Le dictateur ne dort plus. Tant qu'il n'aura pas pêché un gros poisson, parmi les 5 Grands Candidats de l'opposition qui ont signé la Charte de la Victoire, sous la coordination du professeur, Charles Zacharie Bowao, il ne sera pas tranquille. Son objectif : semer la zizanie au sein de l'IDC-FROCAD afin que les dissensions, et les points de vue divergents, commencent à opposer les candidats d'hier, et fassent éclater leur bonne entente et solidarité devant tout le monde.

Après avoir fait attaquer les quartiers Sud de Brazzaville et le Pool, à l'arme lourde, afin de permettre la validation, sans contestations, de son succès par sa Cour constitutionnelle, son action se concentre, maintenant, au niveau de l'IDC-FROCAD. Les tentatives de retournement de Jean Marie Michel Mokoko s'avérant, tout simplement, impossibles, celles à l'endroit d'André d'Okombi Salissa ont, également, fait choux blanc. Autrement dit, les deux Grands Candidats du Nord, ont dit Niet à Sassou. La réponse à leur refus a été l'encerclement, hier, de leurs résidences, à Brazzaville. Afriqueeducation.com en a fait état.

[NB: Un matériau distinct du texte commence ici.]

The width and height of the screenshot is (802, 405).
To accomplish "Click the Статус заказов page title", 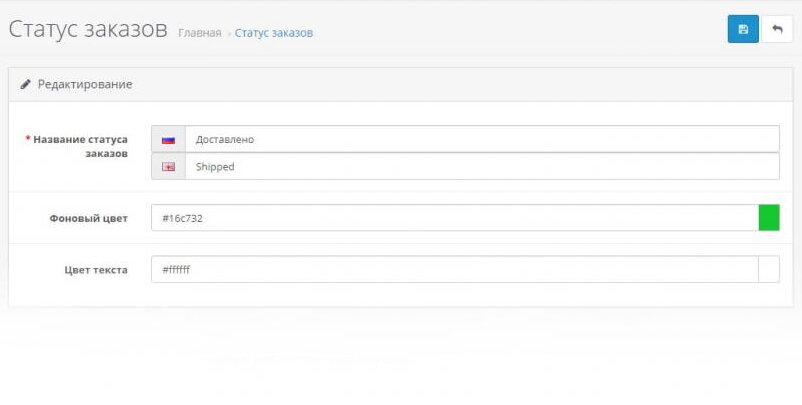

Reste le Sud avec ses trois principaux candidats. La position de Claudine Munari, la candidate la plus solide, idéologiquement et psychologiquement, est connue. Non seulement, elle a dit Niet à Sassou en quittant son gouvernement, pour rallier l'opposition, mais, c'est elle qui, ayant constaté l'impossibilité de désigner un seul et unique candidat de l'opposition, a fait signer, sous la supervision du professeur, Charles Zacharie Bowao, coordonnateur de l'IDC-FROCAD, la Charte de la Victoire, qui impose la solidarité TOTALE entre les cinq candidats.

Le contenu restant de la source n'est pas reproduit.